Mas, além disso, as organizações enfrentam outro problema, neste caso um acerto feito entre as entidades e a prefeitura que ainda não se consolidou. A prefeitura informou recentemente que não faria o reajuste nos convênios no percentual de 6,5%, anteriormente acertado entre a Educação e as organizações. O valor ficaria em 3,5%, com acréscimo de 25% sobre este percentual. Qualquer índice abaixo dos 6,5% já havia sido anunciado pelas entidades, também em 2021, como insuficiente para cobrir as despesas e manutenção a partir deste ano.

Participaram da reunião de segunda as presidentes das Comissões, Estela Almagro (PT) e Chiara Ranieri (DEM), e o vereador Jr. Lokadora (PP).

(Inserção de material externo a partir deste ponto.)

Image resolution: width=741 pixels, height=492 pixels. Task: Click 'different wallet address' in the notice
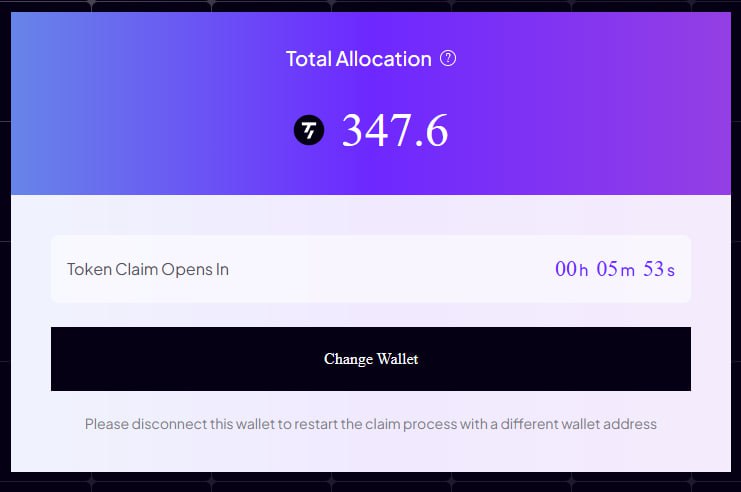pyautogui.click(x=578, y=424)
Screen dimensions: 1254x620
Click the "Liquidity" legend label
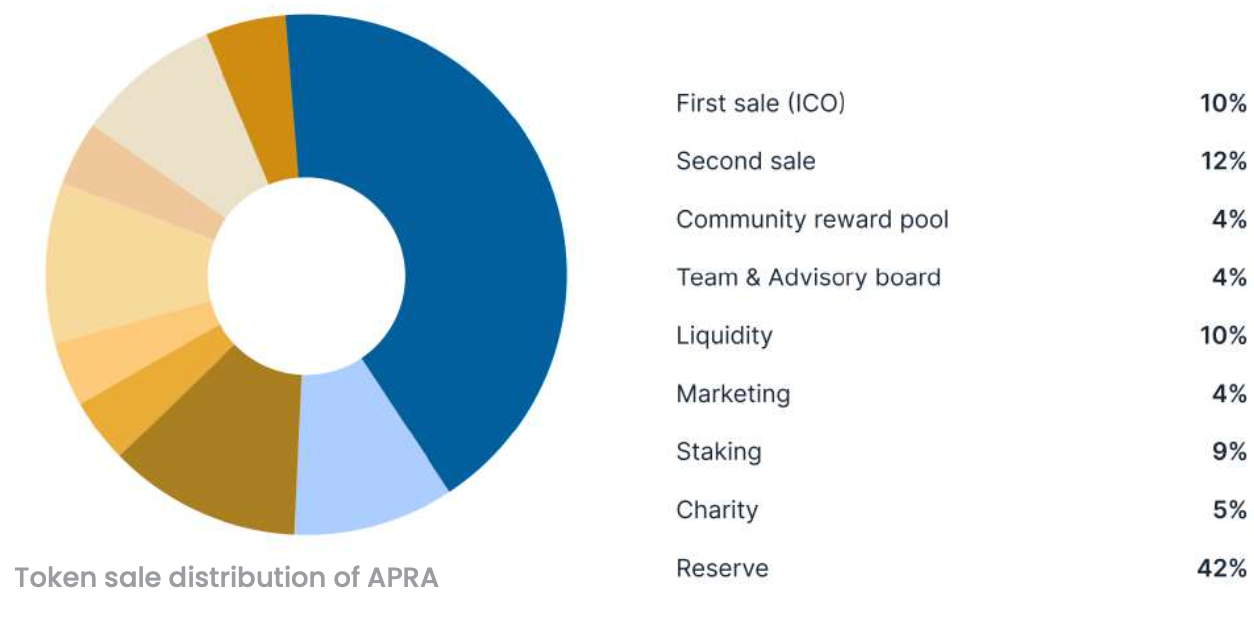click(724, 335)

Por parte da prefeitura, participaram o Chefe de Gabinete, Rafael Lima Fernandes, e o secretário de Negócios Jurídicos, Gustavo Bugalho.

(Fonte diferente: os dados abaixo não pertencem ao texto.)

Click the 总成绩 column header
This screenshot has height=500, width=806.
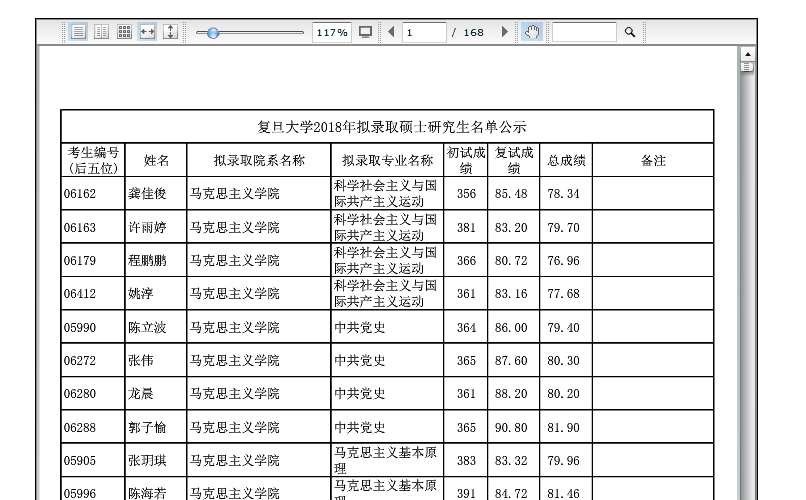pos(566,160)
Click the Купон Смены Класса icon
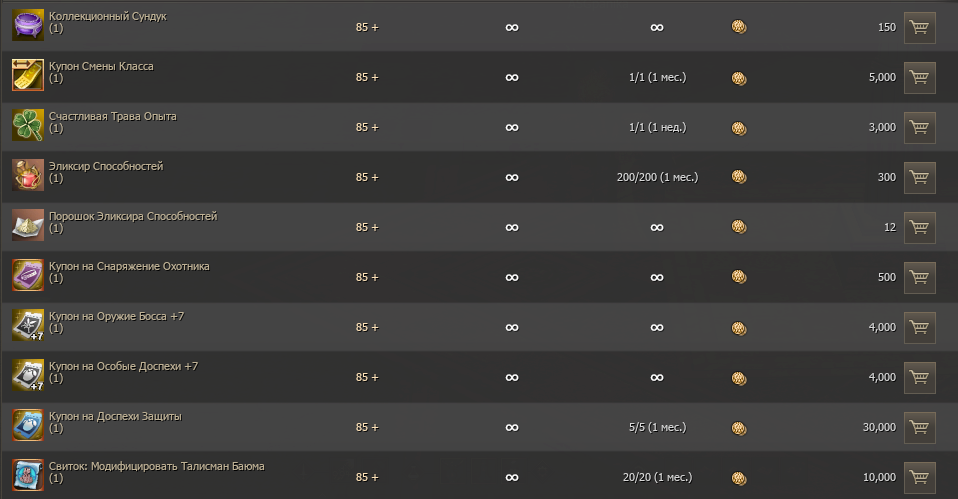The image size is (958, 499). (x=27, y=75)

Para a reunião de hoje, prevista para as 11h, serão convocados também os secretários de Finanças, Educação, Bem-Estar Social, Negócios Jurídicos e convidada a prefeita Suéllen Rosim (Patriota).

PORTAS FECHADAS

O presidente da Associação de Entidades de Bauru (Aeaps), Luiz Gustavo Mello Oliveira, confirmou que caso a prefeitura não volte atrás nas duas situações ou encontre um caminho diferente para os dois problemas, várias instituições fecharão suas portas. Segundo dados da Aeaps, Bauru conta com a parceria de 37 OSCs conveniadas, que atendem quase 11 mil pessoas diretamente e 41 mil indiretamente por mês, e 29 creches conveniadas.

Em razão das mudanças, ninguém sabe o que vai acontecer com as entidades, na opinião do vereador Coronel Meira (PSL). "O aviso veio muito em cima da hora e pegou as entidades de surpresa. Estamos pedindo que a nova regra não tenha aplicação esse ano para que as organizações se preparem para o próximo", ressaltou.

NOTA DA SEBES

A Secretaria do Bem-Estar Social informou, por meio de nota, que das 33 entidades que possuem convênio com a secretaria, oito entraram com pedido de utilização da verba deste ano para pagamento da folha de dezembro de 2021. "Ou seja, usar verba de um convênio atual para realizar pagamento de outro que já se encerrou". Na Educação, segundo a mesma nota, apenas quatro entidades passam pelo mesmo problema. "Esse tipo de ação já vinha sendo apontada em anos anteriores pelo Tribunal de Contas como indevida. Tanto que muitas entidades já se adequaram. A Secretaria de Negócios Jurídicos segue acompanhando o caso para encontrar uma solução para o impasse", diz.